Medien und der Amoklauf in Graz: Weniger ist mehr

Sarah Yolanda Koss über mediale Fehler nach dem Grazer Amoklauf

Kerzen und Blumen nach dem Amoklauf vor der Grazer Schule
Kerzen und Blumen nach dem Amoklauf vor der Grazer Schule

Nach dem tödlichsten Schulamoklauf in der Geschichte Österreichs herrschte in Graz und an den dorthin verbundenen Telefonen betroffenes Schweigen. Zugleich braute sich bereits in den ersten Stunden medialer Lärm zusammen. »Weniger ist mehr«-Predigten von Digitalexpert*innen und Psycholog*innen zum Trotz, generierten (rechte) Boulevardmedien erwartungskonform Klicks mit dem Leid der Betroffenen. Mehr als 60 Beschwerden gingen inzwischen beim österreichischen Presserat ein.
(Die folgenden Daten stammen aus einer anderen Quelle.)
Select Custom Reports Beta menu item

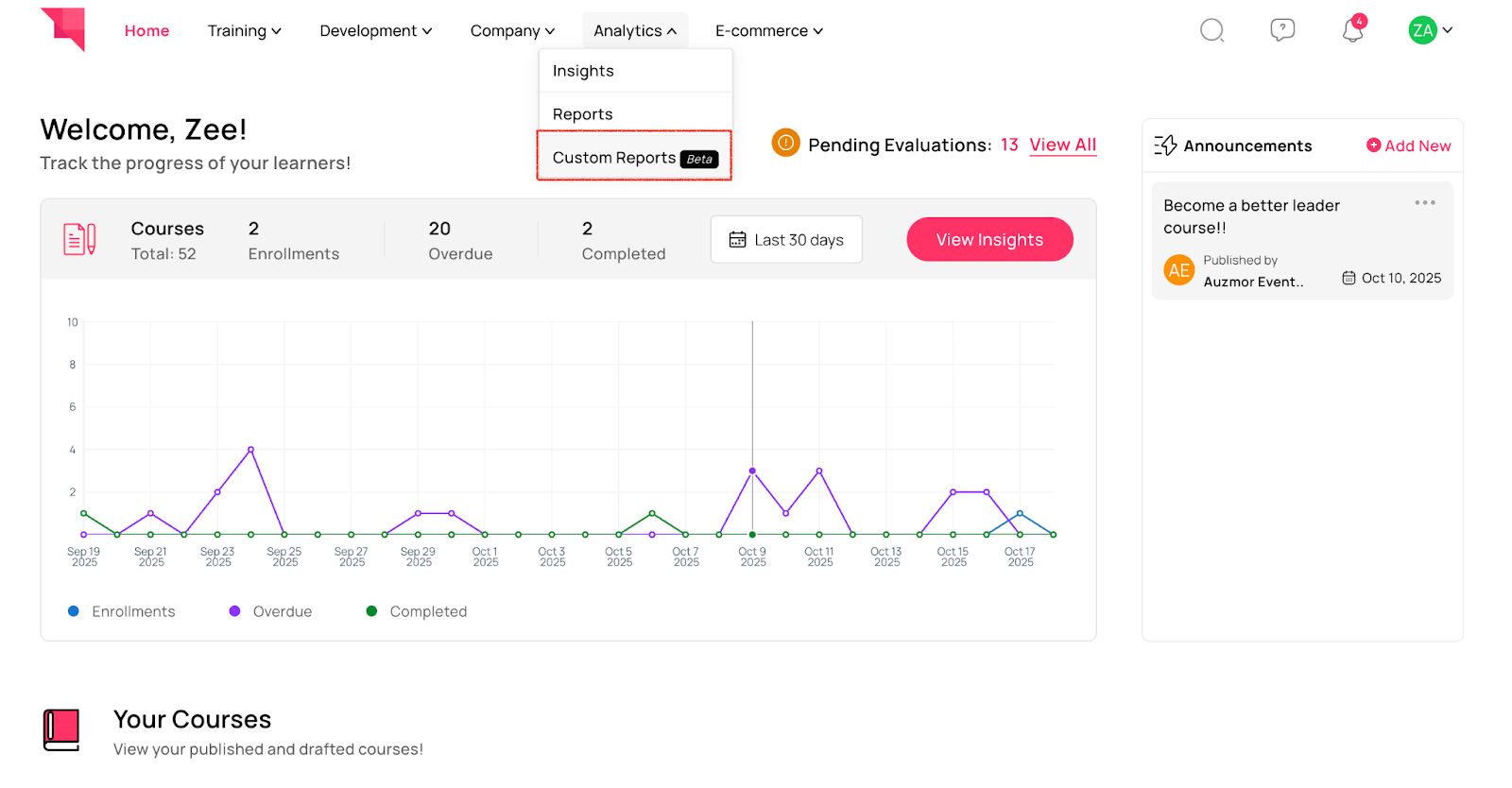click(635, 158)

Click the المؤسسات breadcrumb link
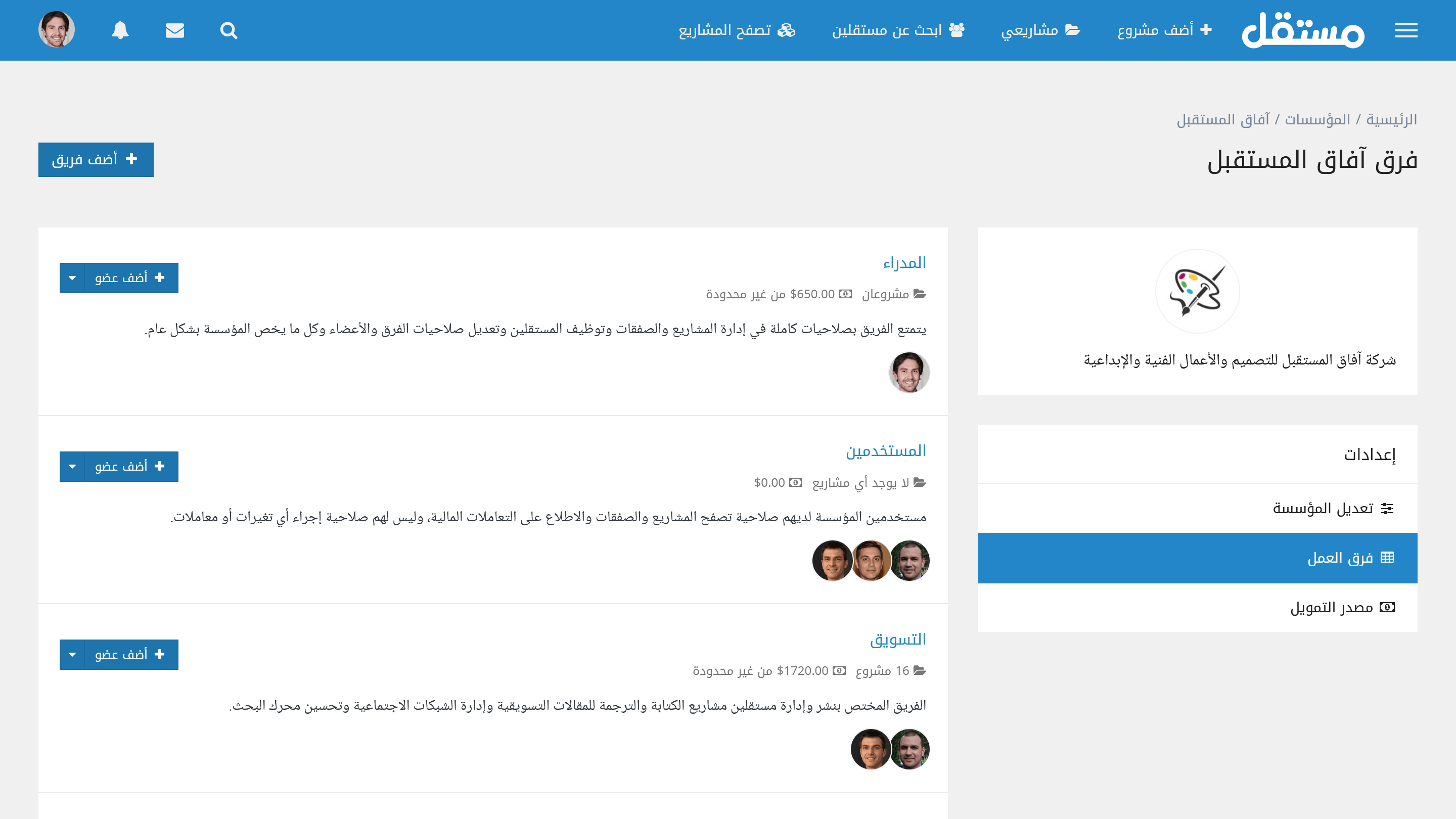(1317, 120)
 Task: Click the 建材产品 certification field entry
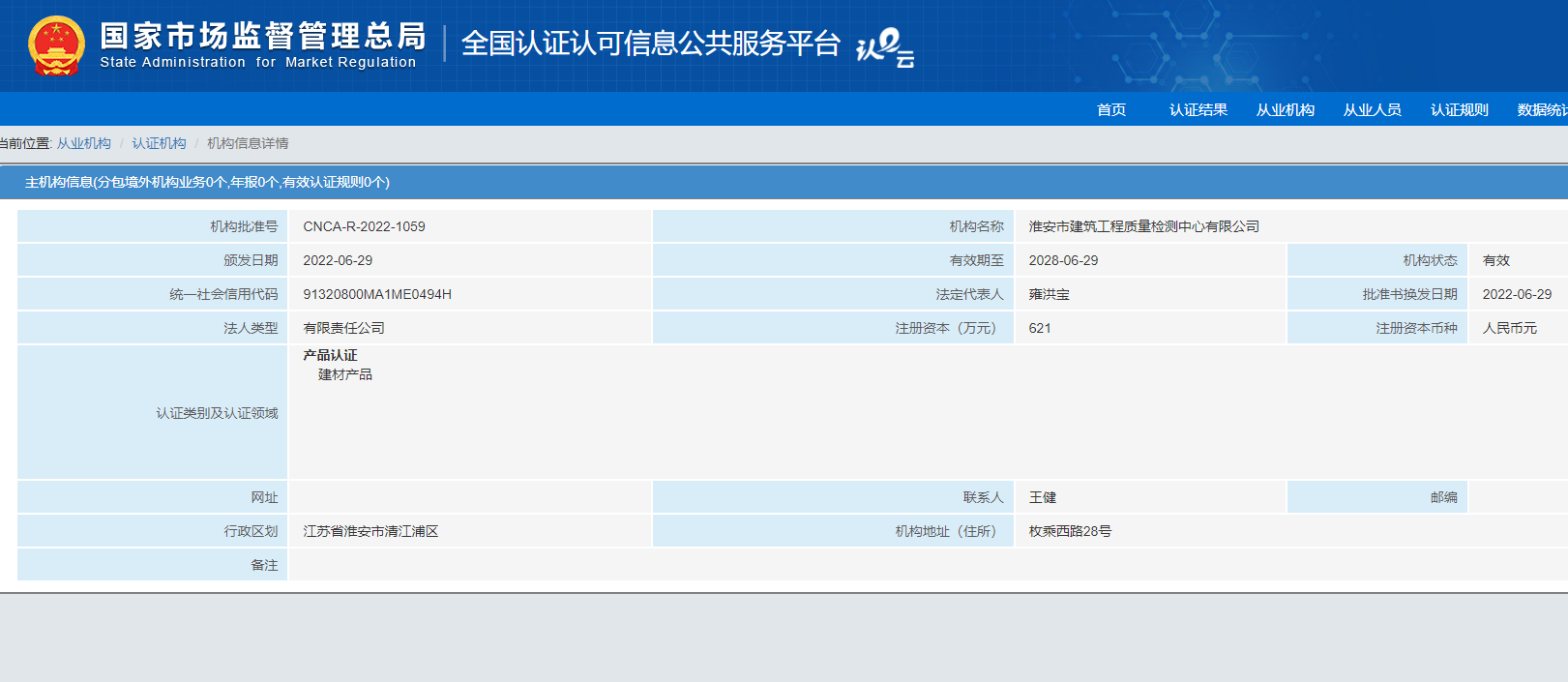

Das Nachrichtenmagazin Profil hat immerhin den Anspruch, qualitativen, investigativen Politjournalismus zu betreiben. Das bedeutet offenbar: Zwei Journalist*innen läuten am selben Tag – black-mirror-style – an der Haustür der Familie des Täters, um den Wohnort, schockierte Nachbar*innen und das »In der Wohnung verschwinden« von Mutter und Bruder des Amokläufers zu beschreiben. Kritik kann die Chefredakteurin des Magazins nicht nachvollziehen – sie hätten sie nicht »gejagt« und vielleicht hätte die Mutter »ja was sagen wollen«. Das Profil gegen eine angeblich übertriebene Wokeness.

Professioneller Journalismus bedeutet, ein allgemeines Informationsbedürfnis zu befriedigen. Nicht zu berichten, wie viele Gartenzwerge vor dem Haus eines Amokläufers stehen und seine Angehörigen vor ein Mikrofon zu zerren. Es bedeutet Unterstützung bei Traumabewältigung und Vermeidung von Nachahmungseffekten. Und reflektierte Einordnungen, wenn die politische Debatte um Waffenverbote und fehlende psychologische Betreuung in den kommenden Tagen an Fahrt aufnimmt. Bis dahin kann man sich Pietätlosigkeiten einfach sparen.